TO DO:
• a. How many bootstrap samples does the passage on model fit indices say were used to estimate the standardized coefficients?
• b. Write the next few sentences of the passage on model fit indices, picking up after its last sentence.

According to Hair et al.’s recommendation [68], the fit indices of good model fit include the comparative fit index (CFI > 0.9), the goodness of fit index (GFI > 0.9), root mean square error of approximation (RMSEA < 0.08), and standardized root mean square residual (SRMR < 0.08). In our analyses, a good model fit was indicated by a non-significant chi-square, with the relative chi-square (chi-square divided by degree of freedom) not over 3. Apart from these indices, the standardized coefficients were estimated with a 95% confidence interval based on the bias-corrected percentile method, with 10,000 bootstrap samples.

DATASET CONTENT:

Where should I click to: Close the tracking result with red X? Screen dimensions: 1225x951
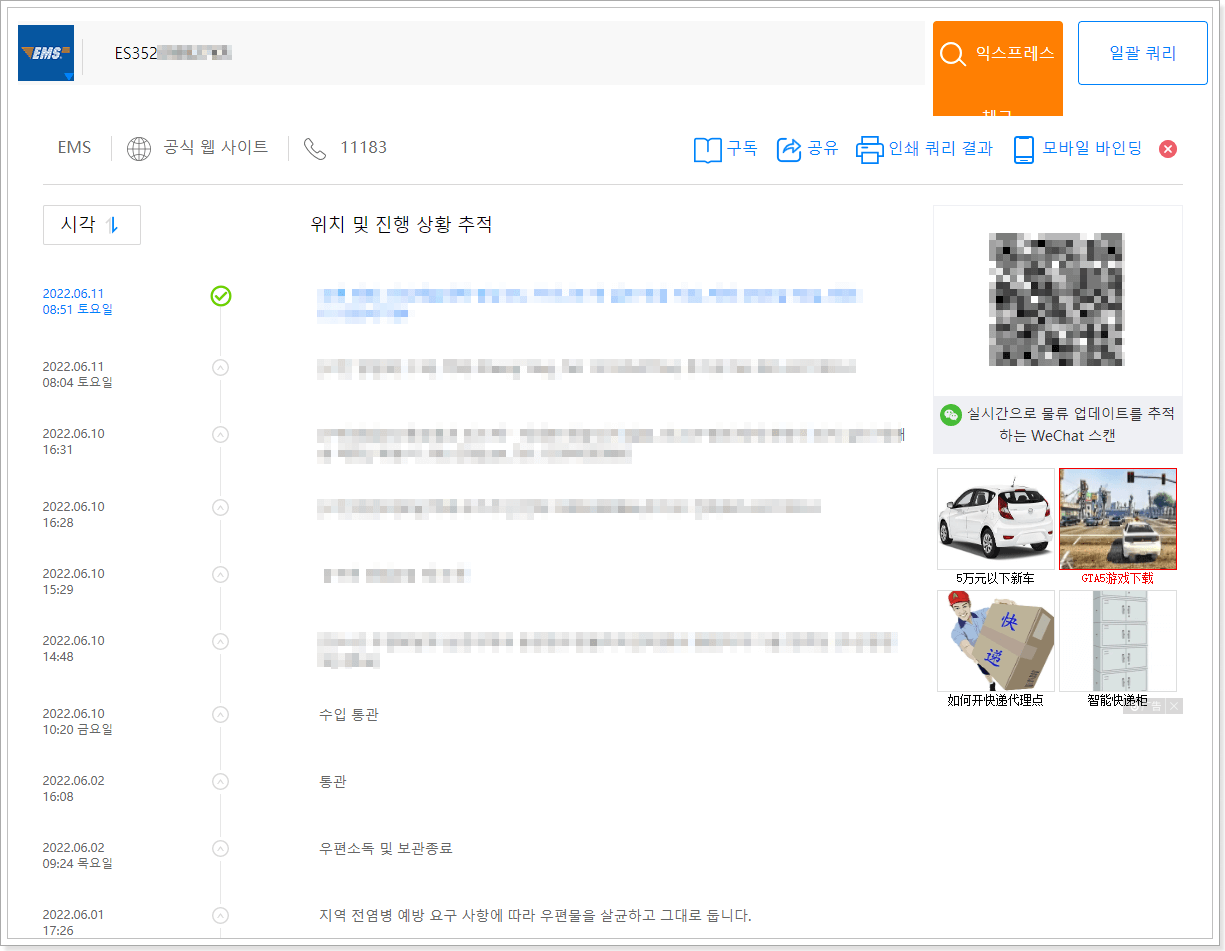1167,149
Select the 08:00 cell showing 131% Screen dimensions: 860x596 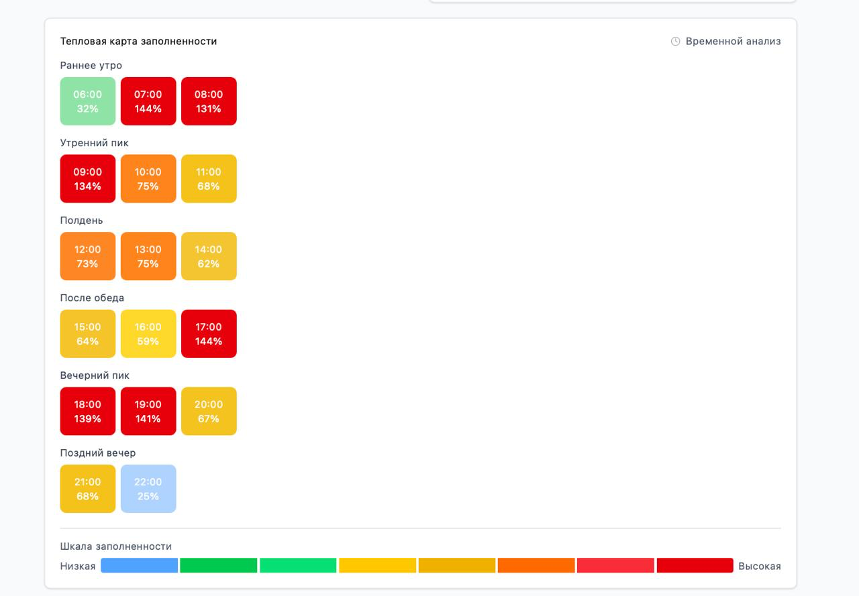209,101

RESULTS OF THE EXERCISE:
• a. 10,000 bootstrap samples.

• b.
3. Results

In our study, 282 participants completed the follow-up survey (attrition = 40%). Attrition analyses indicated that there were no significant differences in the demographic variables between participants who dropped out and those who participants in the follow-up survey: gender, χ2 = 0.10, p = 0.75 and age, t (369.28) = 0.85, p = 0.39, as well as in the main psychological variables assessed at W1, including IGD tendency, t (467) = 0.33, p = 0.74, depression, t (364.65) = −1.50, p = 0.13, coping flexibility, t (467) = 0.56, p = 0.58, and trait emotional intelligence, t (467) = 1.29, p = 0.20.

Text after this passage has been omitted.